Estero Peel.  At this point Alisa is thinking that it's time to have a meeting with el capitán about expectations, etc.


The boys, as always, are blissfully unaware of any considerations of operational conditions, like where a good anchorage might be, how far the backup is if we can't make our first choice, and when night will fall.

A Peales's dolphin, we believe.

On our third day in Estero Peel the ceiling lifted enough for us to get some views.  In the picture above you can see the line of ice that was the turnaround point for Galactic, and would have been the forge-ahead point for Mischief.

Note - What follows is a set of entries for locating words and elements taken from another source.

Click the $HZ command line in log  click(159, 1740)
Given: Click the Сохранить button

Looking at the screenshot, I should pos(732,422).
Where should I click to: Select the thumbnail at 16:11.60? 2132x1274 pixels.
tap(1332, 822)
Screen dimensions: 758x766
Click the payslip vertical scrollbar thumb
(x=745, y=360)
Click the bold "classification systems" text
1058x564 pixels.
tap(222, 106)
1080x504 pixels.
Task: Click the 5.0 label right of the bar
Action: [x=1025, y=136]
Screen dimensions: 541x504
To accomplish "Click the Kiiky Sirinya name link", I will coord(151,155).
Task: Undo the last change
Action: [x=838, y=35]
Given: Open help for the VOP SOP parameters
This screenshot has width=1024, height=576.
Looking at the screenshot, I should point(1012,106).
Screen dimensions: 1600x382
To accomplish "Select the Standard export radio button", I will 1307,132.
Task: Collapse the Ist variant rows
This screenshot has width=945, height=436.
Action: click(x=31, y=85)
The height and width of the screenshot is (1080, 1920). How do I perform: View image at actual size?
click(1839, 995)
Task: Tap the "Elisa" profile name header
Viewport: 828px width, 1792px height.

I don't think I'm the only one having fun
Eric, on the other hand, still occasionally asks to return to French Polynesia.
Estero Peel, on our way out
So, two things strike me at this point.  First, this is such a linear adventure.  It's not like crossing the Pacific, when you travel across incredibly open spaces.  Here you're always hemmed in on two sides, with only the decision of going forward or going back.  Which is no decision at all.  So it becomes quite intoxicating, this forever traveling southwards, waiting to see what the next day will bring.

The second thing is that this is such a democratic adventure.  A lot of boats come here, and from what we've seen they're pretty average sorts of boats for the most part.  Whatever the drawbacks of our age, we do live at a time when it doesn't take a Tilman.  Any Jane and Joe can come here and have their own adventure.

And if you want to escape the maddening crowds, you can just come in the winter.